In the mountains, the rules are different; barter, for instance, is still practiced. Our mulberry tree mysteriously refused to give us any fruit for ten years on; our neighbor has the tree that keeps on giving; we help ourselves and she gets our peaches and eggplants (and cucumbers, etc).
Her mother, an energetic 89-year-old, climbs the tree herself and makes the family’s traditional mulberry syrup or sharab el-toot. She wanted to give me a few pointers: ” keep the red ones in the batch, they will supply a little tanginess”.

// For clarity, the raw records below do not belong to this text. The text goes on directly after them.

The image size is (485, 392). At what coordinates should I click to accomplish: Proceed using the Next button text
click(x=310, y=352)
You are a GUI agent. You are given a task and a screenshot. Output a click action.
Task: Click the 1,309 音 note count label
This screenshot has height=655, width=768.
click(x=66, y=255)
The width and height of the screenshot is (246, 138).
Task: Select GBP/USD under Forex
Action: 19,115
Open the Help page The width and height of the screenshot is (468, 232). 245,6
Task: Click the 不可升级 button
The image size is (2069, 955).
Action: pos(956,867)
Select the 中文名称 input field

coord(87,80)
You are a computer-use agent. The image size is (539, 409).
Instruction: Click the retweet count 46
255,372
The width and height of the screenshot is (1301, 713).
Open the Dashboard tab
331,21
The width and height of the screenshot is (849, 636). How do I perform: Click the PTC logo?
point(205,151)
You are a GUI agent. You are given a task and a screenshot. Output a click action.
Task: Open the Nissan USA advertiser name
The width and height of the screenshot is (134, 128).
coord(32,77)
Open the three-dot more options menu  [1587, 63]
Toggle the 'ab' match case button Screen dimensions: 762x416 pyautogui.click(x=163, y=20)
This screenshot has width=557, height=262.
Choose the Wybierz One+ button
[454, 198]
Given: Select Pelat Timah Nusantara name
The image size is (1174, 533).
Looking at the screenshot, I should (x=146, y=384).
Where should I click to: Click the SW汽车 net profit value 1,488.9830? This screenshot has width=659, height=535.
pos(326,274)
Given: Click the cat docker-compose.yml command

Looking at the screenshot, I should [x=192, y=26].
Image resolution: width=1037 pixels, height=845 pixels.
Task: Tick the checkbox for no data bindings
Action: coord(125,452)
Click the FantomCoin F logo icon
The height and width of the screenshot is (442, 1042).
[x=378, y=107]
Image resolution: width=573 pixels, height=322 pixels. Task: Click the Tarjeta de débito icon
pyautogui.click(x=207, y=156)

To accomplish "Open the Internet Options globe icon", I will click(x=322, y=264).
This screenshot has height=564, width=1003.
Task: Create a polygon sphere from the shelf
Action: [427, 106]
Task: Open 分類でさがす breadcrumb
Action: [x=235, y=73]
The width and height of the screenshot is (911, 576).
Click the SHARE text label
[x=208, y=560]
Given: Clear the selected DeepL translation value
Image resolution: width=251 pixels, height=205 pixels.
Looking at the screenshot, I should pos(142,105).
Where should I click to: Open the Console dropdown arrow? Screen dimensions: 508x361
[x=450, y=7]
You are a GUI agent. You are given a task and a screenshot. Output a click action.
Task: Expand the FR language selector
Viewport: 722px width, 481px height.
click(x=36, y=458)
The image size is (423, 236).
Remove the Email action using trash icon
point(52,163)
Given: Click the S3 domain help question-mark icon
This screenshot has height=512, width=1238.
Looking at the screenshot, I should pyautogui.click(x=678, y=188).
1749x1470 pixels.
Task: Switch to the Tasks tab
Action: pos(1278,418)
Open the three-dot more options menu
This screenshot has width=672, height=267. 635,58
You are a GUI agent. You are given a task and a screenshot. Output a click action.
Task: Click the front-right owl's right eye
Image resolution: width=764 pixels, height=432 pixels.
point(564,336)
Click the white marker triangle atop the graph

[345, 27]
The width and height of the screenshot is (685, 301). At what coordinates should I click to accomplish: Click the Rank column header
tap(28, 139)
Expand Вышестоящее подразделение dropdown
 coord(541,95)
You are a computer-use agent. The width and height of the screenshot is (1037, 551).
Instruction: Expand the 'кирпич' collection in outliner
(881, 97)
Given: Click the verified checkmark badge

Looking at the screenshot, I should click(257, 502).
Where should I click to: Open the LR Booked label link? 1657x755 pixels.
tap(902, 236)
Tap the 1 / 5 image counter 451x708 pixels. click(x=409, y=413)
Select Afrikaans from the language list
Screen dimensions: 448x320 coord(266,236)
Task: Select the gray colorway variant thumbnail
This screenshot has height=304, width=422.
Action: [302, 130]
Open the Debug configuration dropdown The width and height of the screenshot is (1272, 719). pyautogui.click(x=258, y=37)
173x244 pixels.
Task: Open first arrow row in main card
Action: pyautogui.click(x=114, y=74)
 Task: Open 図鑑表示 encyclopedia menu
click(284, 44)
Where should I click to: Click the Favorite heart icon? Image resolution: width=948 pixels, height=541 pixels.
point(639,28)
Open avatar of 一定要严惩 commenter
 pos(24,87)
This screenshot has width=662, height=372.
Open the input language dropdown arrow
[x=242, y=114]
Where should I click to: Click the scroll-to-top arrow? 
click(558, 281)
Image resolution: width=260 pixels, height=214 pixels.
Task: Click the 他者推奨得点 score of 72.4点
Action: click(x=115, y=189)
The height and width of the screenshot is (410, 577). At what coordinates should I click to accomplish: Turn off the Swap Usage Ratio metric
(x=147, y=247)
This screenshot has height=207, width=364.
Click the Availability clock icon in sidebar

True, picking berries is messy. I did not wear gloves and after 10 minutes I looked like I had just slaughtered a huge pig. Never mind, a rinse will get rid of all that juicy redness. Think of the advantages: A delicious, high-fiber drink, anytime you want. Making the mulberry syrup is easy and rather quick.
Here is the method: Quickly rinse the berries and throw the lot (in batches) in the food processor; purée, transfer to a sieve and collect the juice (keep the rest to make jam with). Measure the juice and transfer to a large pot preferably stainless steel. Add double the amount of sugar (if you get a quart of juice, get 2 of sugar). Stir over medium heat, skim off the froth if you get any. After 10 minutes, the liquid should turn to syrup.
To sterilize bottles: boil in water for 5 minutes and air-dry.
NOTE: This traditional mulberry syrup is no longer sold or exported; it has been replaced by blackberry syrup. I have not tried this method with blackberries, but since they are readily available in the US, I would be willing to give it a try.
To use mulberry syrup: Pour 3 tablespoons in a glass; add 6 oz of water and stir. Drink cold. Offer to all the people that drop by for an impromptu visit.